## begin
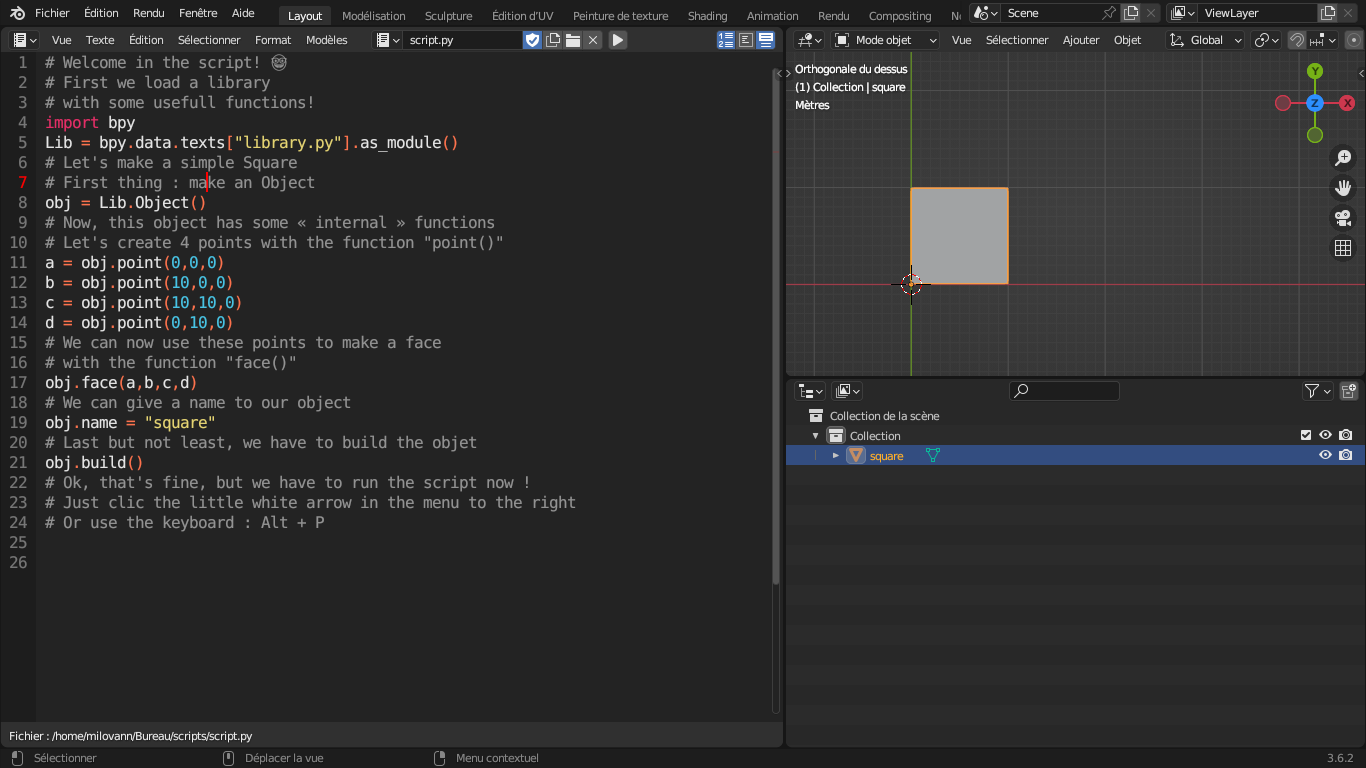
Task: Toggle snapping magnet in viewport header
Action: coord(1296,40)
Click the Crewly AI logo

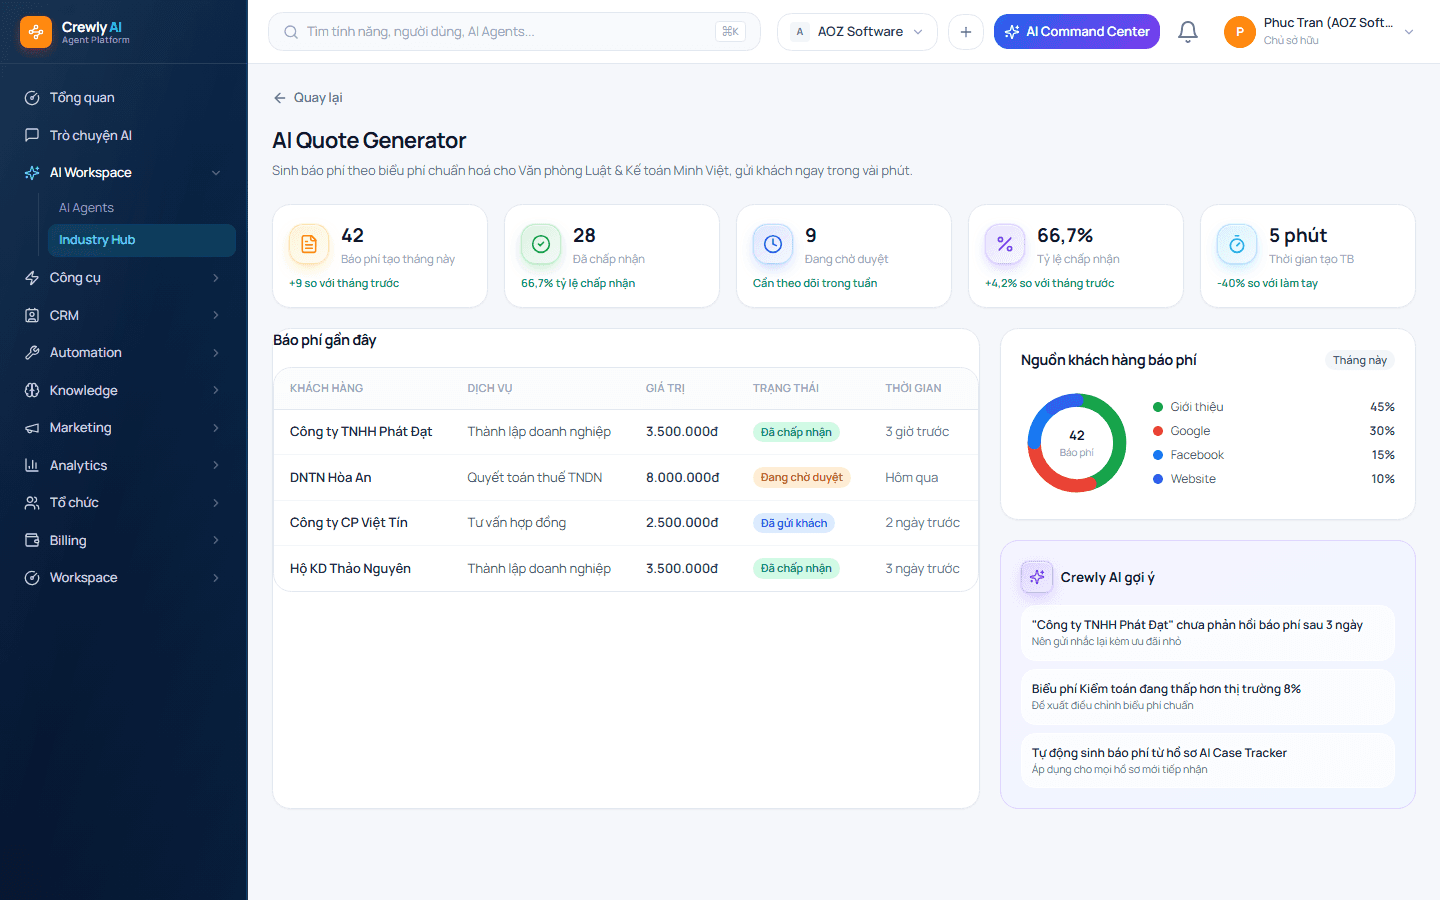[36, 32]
## end
## begin
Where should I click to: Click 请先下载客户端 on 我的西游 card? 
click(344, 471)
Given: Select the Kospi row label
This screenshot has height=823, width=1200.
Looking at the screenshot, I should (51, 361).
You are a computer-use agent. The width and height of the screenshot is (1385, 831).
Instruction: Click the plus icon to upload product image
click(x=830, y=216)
## end
## begin
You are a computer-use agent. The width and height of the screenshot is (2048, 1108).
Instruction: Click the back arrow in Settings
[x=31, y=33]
## end
» **The problem**
Copy out the rows again, starting at the line that has "is (1385, 831)." and stopping after the line that has "click(x=830, y=216)", requests included. Multiply each coordinate in the answers by 1.9 and round it to a whole number, with halves rounded up.

» **Result for this task**
You are a computer-use agent. The width and height of the screenshot is (1385, 831).
Instruction: Click the plus icon to upload product image
click(x=1577, y=410)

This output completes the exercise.